You Can Never Go Home
Wednesday, March 24th, 2010
Home can be a slippery concept.
The city that I now call home is not the city where I grew up. My hometown, however, hasn’t been “home” since I graduated college ten years ago.
This comes up because I spent last weekend visiting my parents. My sister was also in town, but neither of our husbands joined us. So, with the exception of one IEP (whose abilities to change the dynamics of a weekend should not be underestimated), for a couple of days we were the same family of four of my childhood.
Visiting my parents is an odd mish-mash of emotions as it relates to the concept of “home.” They still live in the house where I spent my adolescent years. And for several years after I moved out, going back there still felt like going home. It felt familiar, comfortable, and still in some way mine. It still feels comfortable and familiar, but no longer mine. Throughout the course of the past ten years I have moved to a different place along the continuum of “home.” It’s a strange experience to realize that home no longer feels like home. And I’ve puzzled quite a bit over when and why this happened.
There is the physical. One by one, every room in my parents’ house (except the kitchen) has been redecorated since I lived there. The coffee table in the living room that I once stabbed with a letter opener as a toddler is now in my sister’s house out West. The lilies-of-the-valley wallpaper that I picked out for my bathroom (and which was installed upside down…) has been removed and replaced with textured green paint. The leather couch where I did my best napping was donated to charity. The dark mahogany pool table in the den that occupied me and my friends on many weekend evenings throughout high school has been taken down and replaced with an exquisitely arranged seating area. The dining room, whose walls used to be covered in bold stripes, now displays a more muted floral pattern. And so on, and so on, and so on.
There is the temporal. The city itself has changed since I left. Like any city, my hometown is not a snapshot of itself. Naturally some things are the same, but many things are different. Restaurants open and close. People move to new homes. Land is developed and re-developed. Family members move back. Friends move away. And so on, and so on, and so on. A city is an organism with a pulse that beats according to the people in it. As those people grow and change, so does the city around them. So even if I were to move back tomorrow, I could never return to precisely the city I left, because it doesn’t exist anymore.
There is the emotional. I have never lived in my hometown as an adult. When I finished school I had a strike-out-on-my-own mentality. “I can move back there any time” I thought. “This is the time to go explore new places.” And so I did. But once GAP and I had settled into our current city and built our networks of friends and colleagues, it became clear to me that my logic had been backwards. For numerous reasons, I have understood for several years now that I will never move back to my hometown. This was a strange realization to face. Even stranger? I’m okay with it.
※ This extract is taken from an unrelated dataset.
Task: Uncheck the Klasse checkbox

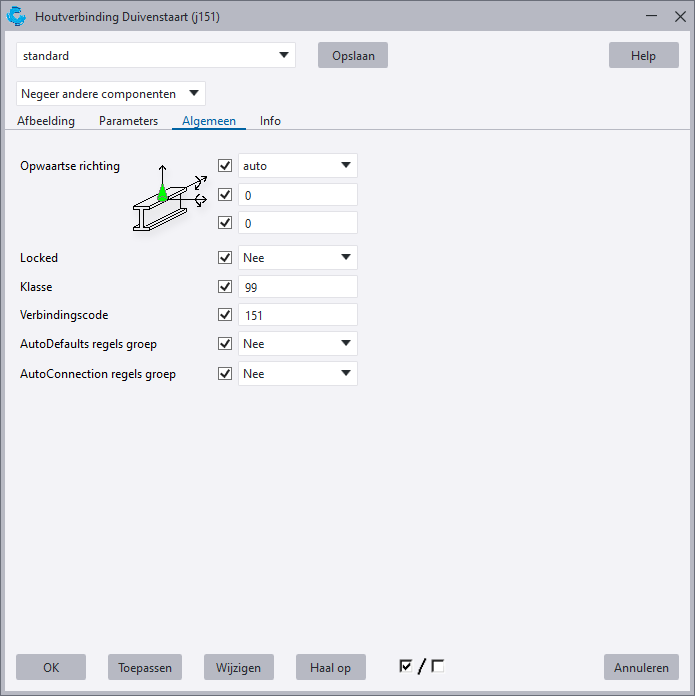Action: [x=225, y=287]
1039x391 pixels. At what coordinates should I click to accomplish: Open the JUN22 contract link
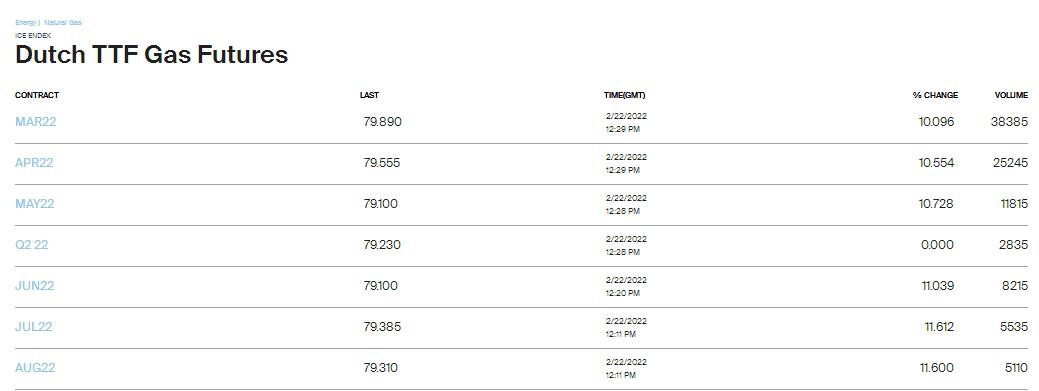34,286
And most importantly, there is the issue of family. There are many maxims about home. (It’s where the heart is. It’s where you hang your hat. It’s where your dirty laundry is.) For me, home is where my family lives. Of course my parents and sister are my family and I love them dearly. But they are no longer the sun around which I orbit. My hometown no longer feels like home for a few important reasons: GAP has never lived there. IEP has never lived there. My giant, ever-shedding dogs have never lived there. For me, home is where IEP’s toys clutter the floor of our sunroom. It is the place with the telephone table in the kitchen whose corners were once chewed by Bernese Mountain Dog puppies. It is the place where GAP’s and my bookshelves stand opposite each other because even now we refuse to co-mingle our books. And it is the place where nearly ten years of academic, professional, and social roots have descended into the ground.
Over time I have grown to love this city and the life we have built here. It may not always be home, but right now it is. I doubt I will ever feel as bonded to it as I once did to my hometown. But ten years ago I also would have doubted that never again living there would become a perfectly comfortable path for me.
Like cities we too, quite literally, are organisms. We change over time; not only in our looks, tastes, and interests, but also in the way we interface with the world around us. In many ways I am vastly different from what I was at 22. In other ways I am exactly the same. And I suppose that the same is true of home. Home is now “here” instead of “there.” But it is still the place where I live my life on good days and bad. And it is the place where my husband and son are at my side.